The square itself is not as old as its stately neighbour – the Kremlin. The chronicles say the square came to existence as a precaution against frequent Moscow fires. Historically, the trading quarters in Moscow were situated right under the Kremlin walls. And as these districts were mostly wooden and they were not protected by the town walls, every invader deemed it necessary to burn them to the ground. Ivan the Third ordered to move the districts from the wall to prevent the hostile fire getting to the city walls. And the new open space promptly became a market square.
As time went by, the square began to fill up with some buildings. The first church there was the Holy Trinity Church which gave the square its first historical name. But as it was made of wood it couldn't last long. In the 16th century Ivan the Terrible orders to build a new grand cathedral to celebrate the victory over the Kazan Khanate. So the St. Bazil's cathedral was born.

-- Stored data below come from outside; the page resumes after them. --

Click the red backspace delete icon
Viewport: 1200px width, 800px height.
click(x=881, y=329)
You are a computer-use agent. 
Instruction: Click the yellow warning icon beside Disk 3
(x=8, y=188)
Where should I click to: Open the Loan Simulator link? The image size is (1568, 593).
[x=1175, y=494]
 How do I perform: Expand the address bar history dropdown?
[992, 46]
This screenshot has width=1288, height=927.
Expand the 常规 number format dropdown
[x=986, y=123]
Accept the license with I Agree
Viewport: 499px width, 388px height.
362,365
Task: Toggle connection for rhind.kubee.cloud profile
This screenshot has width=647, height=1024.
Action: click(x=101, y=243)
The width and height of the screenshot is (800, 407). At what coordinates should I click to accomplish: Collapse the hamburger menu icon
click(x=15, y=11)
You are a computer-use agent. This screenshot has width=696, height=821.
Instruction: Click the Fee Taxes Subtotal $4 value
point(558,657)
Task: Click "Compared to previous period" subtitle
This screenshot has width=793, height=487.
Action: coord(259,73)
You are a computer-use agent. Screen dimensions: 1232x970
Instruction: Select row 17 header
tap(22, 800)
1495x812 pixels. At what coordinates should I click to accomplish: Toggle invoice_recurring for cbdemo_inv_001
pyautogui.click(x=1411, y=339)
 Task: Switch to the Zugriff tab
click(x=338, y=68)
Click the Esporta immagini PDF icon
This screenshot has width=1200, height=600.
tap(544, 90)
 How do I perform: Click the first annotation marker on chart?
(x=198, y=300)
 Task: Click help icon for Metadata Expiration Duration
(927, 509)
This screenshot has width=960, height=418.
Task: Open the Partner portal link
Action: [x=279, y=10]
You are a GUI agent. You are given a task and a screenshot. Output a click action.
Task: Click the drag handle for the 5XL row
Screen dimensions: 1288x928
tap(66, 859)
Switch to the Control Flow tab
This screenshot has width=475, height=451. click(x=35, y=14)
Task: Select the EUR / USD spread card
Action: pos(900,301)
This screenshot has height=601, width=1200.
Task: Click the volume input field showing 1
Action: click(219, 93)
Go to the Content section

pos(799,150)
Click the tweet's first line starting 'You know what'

The Execution Place is situated near the St. Basil's. It looks like a slight platform surrounded by the brick fence. When tourists hear about the Execution place, they immediately imagine the dark ages with hundreds or even thousands of people executed. Actually, this is very far from the truth. In reality, this place was used mostly for the vocalizing the tsar's will or the new laws for the mob gathered on the market square. Also, near the St. Basil's the Minin and Pozharsky Monument is located. They were the heads of the resistance movement that freed Russia from the Poles and Swedes during the Time of Trouble.